Greetings from the Tetons. Our rez is bigger than your rez! But much the same, miles upon miles of sage and scrub up to the tree lines. Natures dehydration and preservation factories. Down trees last for decades or centuries. Ecosystems outpaced by mobility challenged snails.
(Reservations: native extermination camps with the most hostile land the government relocation folks could find. )

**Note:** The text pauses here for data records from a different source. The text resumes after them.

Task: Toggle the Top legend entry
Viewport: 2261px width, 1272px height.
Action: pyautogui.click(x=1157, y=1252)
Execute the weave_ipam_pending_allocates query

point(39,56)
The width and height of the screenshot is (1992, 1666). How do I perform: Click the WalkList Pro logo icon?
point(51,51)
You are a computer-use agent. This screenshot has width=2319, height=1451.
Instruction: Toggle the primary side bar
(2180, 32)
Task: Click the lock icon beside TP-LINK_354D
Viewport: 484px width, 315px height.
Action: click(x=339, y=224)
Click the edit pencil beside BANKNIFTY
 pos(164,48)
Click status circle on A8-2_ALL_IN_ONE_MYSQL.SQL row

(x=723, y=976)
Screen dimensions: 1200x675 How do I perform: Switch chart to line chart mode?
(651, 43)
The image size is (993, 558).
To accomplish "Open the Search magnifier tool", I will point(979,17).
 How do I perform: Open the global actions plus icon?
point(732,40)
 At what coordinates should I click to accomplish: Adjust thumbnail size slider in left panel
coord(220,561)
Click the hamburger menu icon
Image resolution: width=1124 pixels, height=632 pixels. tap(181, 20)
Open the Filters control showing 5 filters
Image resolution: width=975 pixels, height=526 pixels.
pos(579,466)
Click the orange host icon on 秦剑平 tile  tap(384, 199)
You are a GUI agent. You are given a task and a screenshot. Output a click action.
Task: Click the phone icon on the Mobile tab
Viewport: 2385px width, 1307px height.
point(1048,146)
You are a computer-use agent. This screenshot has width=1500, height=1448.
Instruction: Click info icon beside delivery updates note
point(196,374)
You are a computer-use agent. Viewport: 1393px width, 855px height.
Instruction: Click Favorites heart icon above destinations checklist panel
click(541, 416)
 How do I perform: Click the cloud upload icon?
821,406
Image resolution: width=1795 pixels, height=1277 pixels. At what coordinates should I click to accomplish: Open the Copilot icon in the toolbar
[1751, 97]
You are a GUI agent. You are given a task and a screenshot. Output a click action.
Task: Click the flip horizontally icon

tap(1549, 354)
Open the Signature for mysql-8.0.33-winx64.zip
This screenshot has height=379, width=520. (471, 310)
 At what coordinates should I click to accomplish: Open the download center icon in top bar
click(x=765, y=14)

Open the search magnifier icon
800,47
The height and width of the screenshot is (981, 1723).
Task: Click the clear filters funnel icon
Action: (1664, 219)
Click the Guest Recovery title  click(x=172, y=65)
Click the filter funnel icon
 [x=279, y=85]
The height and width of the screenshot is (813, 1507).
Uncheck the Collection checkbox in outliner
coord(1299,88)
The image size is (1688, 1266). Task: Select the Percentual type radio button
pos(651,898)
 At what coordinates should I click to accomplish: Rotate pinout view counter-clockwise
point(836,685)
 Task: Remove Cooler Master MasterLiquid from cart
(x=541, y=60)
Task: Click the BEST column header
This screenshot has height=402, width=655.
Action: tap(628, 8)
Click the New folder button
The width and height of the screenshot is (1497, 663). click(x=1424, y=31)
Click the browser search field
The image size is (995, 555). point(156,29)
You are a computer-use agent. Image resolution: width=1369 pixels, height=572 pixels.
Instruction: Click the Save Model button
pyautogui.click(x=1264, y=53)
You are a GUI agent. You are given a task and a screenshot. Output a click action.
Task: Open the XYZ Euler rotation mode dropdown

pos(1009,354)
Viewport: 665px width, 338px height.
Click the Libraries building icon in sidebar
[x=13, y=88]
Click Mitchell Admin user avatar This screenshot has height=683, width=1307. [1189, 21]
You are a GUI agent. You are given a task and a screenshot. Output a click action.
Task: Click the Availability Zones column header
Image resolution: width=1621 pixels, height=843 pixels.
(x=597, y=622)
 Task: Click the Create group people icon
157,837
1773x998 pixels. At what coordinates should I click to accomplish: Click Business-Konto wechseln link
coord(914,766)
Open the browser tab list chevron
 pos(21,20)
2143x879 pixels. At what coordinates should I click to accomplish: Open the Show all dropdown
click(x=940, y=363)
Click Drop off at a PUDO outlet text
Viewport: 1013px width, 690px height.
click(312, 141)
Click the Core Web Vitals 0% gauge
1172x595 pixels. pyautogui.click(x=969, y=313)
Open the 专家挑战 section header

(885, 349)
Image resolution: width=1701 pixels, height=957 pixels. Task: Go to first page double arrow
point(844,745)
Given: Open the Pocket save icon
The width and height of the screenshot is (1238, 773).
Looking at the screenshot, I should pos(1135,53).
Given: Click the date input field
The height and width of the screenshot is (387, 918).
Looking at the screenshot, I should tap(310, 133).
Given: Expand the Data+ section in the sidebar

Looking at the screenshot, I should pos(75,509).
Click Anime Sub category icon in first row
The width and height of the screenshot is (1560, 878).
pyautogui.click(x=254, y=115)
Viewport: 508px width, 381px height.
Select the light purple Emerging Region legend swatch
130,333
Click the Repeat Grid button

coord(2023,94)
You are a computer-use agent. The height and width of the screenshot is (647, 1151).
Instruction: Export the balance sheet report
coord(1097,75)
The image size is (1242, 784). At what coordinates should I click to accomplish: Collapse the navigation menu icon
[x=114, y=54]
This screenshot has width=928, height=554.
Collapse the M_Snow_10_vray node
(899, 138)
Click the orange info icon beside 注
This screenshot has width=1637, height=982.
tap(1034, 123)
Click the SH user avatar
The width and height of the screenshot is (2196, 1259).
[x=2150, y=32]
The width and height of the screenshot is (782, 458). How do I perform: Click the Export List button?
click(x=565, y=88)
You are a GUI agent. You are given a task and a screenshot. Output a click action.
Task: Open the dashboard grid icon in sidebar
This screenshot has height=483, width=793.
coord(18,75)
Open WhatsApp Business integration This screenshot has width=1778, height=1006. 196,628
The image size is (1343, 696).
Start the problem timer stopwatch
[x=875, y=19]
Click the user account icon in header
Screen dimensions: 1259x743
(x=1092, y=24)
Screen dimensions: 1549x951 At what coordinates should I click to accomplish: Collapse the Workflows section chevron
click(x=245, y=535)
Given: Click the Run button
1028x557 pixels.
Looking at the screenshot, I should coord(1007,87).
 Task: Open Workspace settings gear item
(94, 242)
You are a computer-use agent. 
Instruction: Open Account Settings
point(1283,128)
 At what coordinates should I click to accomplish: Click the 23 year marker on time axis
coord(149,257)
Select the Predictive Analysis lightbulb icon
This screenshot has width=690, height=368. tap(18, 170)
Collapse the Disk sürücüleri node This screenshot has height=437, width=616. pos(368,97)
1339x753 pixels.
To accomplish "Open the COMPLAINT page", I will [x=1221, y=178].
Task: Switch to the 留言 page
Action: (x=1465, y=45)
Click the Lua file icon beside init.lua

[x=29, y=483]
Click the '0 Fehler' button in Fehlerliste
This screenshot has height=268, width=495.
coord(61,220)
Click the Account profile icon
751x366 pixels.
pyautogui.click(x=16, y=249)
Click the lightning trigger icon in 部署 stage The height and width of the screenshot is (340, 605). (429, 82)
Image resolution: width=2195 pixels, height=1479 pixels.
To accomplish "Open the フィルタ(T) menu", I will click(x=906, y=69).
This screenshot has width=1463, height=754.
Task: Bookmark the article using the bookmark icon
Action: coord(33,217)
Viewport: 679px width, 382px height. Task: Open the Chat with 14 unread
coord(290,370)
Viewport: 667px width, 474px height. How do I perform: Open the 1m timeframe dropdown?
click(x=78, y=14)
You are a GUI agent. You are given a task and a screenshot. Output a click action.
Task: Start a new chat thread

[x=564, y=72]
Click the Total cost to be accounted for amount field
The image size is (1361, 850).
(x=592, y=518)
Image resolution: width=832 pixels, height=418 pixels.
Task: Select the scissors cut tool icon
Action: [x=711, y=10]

I'm Bilagaana (white) so I can't really say it's "my rez" but thank you all the same. Haha. It's about as rez as the rez gets. My wife grew up without running water or electricity. Her dad tamed it all down some, so it's way less primitive these days. Though we still haul every drop of water in and every gram of trash out. Her parents first language is Diné (Navajo) so I get the real deal experience. Our nearest neighbor is a medicine woman who doesn't speak a word of English. Haha
You hit the nail on the head with your description of the rez and the governments treatment of the natives. We're right off the puerco river where the worst nuclear disaster in the history of the United States happened, but most people have never heard of it. (Church Rock Uranium Mill Spill.) The Federal, New Mexico, and Arizona Government refused to declare a state of emergency because no one who mattered in their eyes were affected.
I'd love to see the tetons one day. We're getting our wanderlust back since we've been getting the homestead together. We're traveling to Salt Lake City for Reptilian Nation next month then going to Mexico in September.